How to force GUI updates?

J

Jacob

I have a processing loop that in each iteration
update an image in GUI. When I run the program
only the last GUI refresh is actually visible.

I guess the entire processing is complete before
the AWT thread is ever dispatched and then all
the events are collapsed into one.

How can I force the GUI refresh to actually execute
in each iteration? (I tried the paintImmediately(),
buth I don't like it and it didn't work either).
Alternatively how should I organize a threaded
solution?

Thanks!
 
P

Paul Lutus

Jacob said:
I have a processing loop that in each iteration
update an image in GUI. When I run the program
only the last GUI refresh is actually visible.

I guess the entire processing is complete before
the AWT thread is ever dispatched and then all
the events are collapsed into one.

How can I force the GUI refresh to actually execute
in each iteration?

You must put the processing loop in a separate thread.
 
B

Babu Kalakrishnan

Jacob said:
I have a processing loop that in each iteration
update an image in GUI. When I run the program
only the last GUI refresh is actually visible.

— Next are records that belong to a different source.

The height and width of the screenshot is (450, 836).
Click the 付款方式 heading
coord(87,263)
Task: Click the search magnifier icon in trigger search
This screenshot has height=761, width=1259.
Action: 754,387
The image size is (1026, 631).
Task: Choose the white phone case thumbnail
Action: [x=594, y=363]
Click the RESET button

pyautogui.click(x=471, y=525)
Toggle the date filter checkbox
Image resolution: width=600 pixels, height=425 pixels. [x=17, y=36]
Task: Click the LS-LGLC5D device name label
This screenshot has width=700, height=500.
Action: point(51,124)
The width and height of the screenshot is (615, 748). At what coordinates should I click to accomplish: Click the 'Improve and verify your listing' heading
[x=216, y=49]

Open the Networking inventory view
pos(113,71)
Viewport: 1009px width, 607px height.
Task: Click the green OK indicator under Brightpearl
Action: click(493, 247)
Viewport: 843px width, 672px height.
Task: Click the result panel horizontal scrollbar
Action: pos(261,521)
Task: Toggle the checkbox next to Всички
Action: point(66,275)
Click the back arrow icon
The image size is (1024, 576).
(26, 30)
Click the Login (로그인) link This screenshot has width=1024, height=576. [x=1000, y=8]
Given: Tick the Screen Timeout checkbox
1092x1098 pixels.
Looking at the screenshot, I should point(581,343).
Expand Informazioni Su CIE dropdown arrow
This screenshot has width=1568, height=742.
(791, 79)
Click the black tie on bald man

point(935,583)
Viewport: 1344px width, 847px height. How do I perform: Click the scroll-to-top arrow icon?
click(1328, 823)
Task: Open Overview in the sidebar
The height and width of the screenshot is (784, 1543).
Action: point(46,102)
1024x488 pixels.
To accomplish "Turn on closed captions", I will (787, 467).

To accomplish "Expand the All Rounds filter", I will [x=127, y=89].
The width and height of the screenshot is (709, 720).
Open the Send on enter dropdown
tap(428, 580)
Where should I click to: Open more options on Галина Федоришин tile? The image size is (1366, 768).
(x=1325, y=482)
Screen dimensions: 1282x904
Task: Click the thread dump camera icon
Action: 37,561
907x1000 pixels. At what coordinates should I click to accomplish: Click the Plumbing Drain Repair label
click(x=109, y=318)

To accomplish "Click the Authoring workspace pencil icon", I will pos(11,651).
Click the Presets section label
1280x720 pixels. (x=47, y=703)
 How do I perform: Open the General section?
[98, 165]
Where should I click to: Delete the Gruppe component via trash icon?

I guess the entire processing is complete before
the AWT thread is ever dispatched and then all
the events are collapsed into one.

How can I force the GUI refresh to actually execute
in each iteration? (I tried the paintImmediately(),
buth I don't like it and it didn't work either).
Alternatively how should I organize a threaded
solution?

I think you have two problems - not one. The first is about repaint events
getting collapsed into one . Yes, the swing subsystem does optimize painting by
combining several repaint calls into one, and I think paintimmediately should be
able to take care of that for you (provided you allow the Event Dispatch Thread
to run).

The second problem occurs if you're working with images (as you seem to be).
Even if the EDT does run your painting code, the drawImage method doesn't block,
but instead spawns a separate thread to perform the image loading/preparation.
It does the actual painting by using the default ImageObserver implementation of
java.awt.Component which simply queues a new repaint() call as and when more
pixels are available for painting. Now if you have changed the image before this
occurs, it would throw away the image that is currently loading and initiate
another image preparation cycle with the new image - and it is even possible
that the actual painting might never take place if you are switching the image
source too rapidly. This is probably the reason why paintImmediately isn't
working for you.

If you want to ensure that the changes are seen on screen, you would have to
pace your processing loop appropriately to ensure that you don't change the
image source before the actual painting of the image has taken place. Also you
might need to implement a custom ImageObserver implementation that forces an
immediate paint rather than queueing a repaint() request. (And needless to say,
you have to do your processing outside the EDT, and call paintImmediately in the
EDT using the invokeLater hook)

BK
 
J

Jacob

Babu said:
I think you have two problems - not one. The first is about repaint
events getting collapsed into one . Yes, the swing subsystem does
optimize painting by combining several repaint calls into one, and I
think paintimmediately should be able to take care of that for you
(provided you allow the Event Dispatch Thread to run).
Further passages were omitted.